When you draw a Fibonacci spiral in a quantized way , or more clearly from a golden rectangle geometrical construction based on Fibonacci numbers, and select one of arc nodes extremity to be the center of a rotation, three nodes away from it the spiral create a boundary as shown on the picture , is there a trigonometric formula which explain that boundary condition ? "phi-spiral"
Third and fourth arc in your construction have centers which are aligned with the "first" point: as a consequence, a circle with center at the first point and passing through the fourth point is tangent to both arcs, giving the illusion of what you call "a defined boundary".
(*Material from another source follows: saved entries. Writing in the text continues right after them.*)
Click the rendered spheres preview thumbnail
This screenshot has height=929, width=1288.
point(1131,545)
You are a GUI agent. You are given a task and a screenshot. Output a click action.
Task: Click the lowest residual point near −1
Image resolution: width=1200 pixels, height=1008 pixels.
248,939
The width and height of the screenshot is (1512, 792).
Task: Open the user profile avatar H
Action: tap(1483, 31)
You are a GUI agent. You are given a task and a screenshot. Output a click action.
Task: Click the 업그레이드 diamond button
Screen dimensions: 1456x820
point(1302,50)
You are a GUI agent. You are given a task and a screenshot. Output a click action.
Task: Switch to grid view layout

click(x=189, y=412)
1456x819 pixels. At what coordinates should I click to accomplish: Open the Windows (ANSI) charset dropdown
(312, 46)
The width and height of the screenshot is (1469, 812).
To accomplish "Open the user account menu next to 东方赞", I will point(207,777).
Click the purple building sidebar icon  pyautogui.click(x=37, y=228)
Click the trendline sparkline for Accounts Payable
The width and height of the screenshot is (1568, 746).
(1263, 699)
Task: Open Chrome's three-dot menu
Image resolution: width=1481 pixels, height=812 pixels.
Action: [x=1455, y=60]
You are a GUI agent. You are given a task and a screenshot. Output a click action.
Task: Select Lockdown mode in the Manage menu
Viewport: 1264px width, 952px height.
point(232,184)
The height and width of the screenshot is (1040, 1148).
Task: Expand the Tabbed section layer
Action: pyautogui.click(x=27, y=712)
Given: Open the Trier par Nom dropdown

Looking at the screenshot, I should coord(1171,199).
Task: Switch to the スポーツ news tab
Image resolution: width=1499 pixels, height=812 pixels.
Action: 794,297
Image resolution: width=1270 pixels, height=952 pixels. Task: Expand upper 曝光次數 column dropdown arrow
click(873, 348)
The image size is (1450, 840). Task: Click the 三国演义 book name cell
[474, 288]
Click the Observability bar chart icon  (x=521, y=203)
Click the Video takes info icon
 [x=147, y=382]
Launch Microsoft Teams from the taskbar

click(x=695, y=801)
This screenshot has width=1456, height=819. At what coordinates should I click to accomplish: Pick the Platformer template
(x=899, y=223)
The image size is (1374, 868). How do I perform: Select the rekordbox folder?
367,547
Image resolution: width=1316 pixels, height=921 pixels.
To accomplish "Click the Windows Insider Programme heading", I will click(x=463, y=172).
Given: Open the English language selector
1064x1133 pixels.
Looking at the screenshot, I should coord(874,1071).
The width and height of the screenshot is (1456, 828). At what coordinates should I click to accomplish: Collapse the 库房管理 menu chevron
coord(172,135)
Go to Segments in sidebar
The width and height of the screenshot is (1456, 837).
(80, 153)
As a matter of fact, all arc endpoints in the spiral (blue points in diagram below) lie between exactly two arc centers (red points).
EDIT.
For a true golden spiral (red curve in diagram below), i.e. a logarithmic spiral with polar equation $r=a e^{b\theta}$ and $b=\ln\phi/(\pi/2)$, this feature is lost.
The evolute (locus of centers of curvature) of a logarithmic spiral, is another logarithmic spiral with polar equation $r=ab e^{b(\pi/2+\theta)}$ (black curve below). The evolute is rotated by $\pi/2$ with respect to the original spiral: the center of curvature of a point $A$ on the red spiral is the point $C$ on the black spiral and $\angle AOC=\pi/2$, where $O$ is the coordinate center. The blue circle (center $C$ and radius $AC$) is then the osculating circle at $A$.
For a golden spiral, however, point $C$ is not on the spiral itself: point $A'$ on the red spiral is near to $C$ but the circle with center $A'$ and radius $A'C$ (dashed in the diagram) is quite different from the osculating circle.
Notice that for different values of $b$ the evolute can be the the same as the spiral itself (see here for details). In that case you have exactly the feature you are looking for: every point on the spiral is the center of the osculating circle at a point which is an angle $2n\pi-\pi/2$ after it, where $n$ is an integer positive number.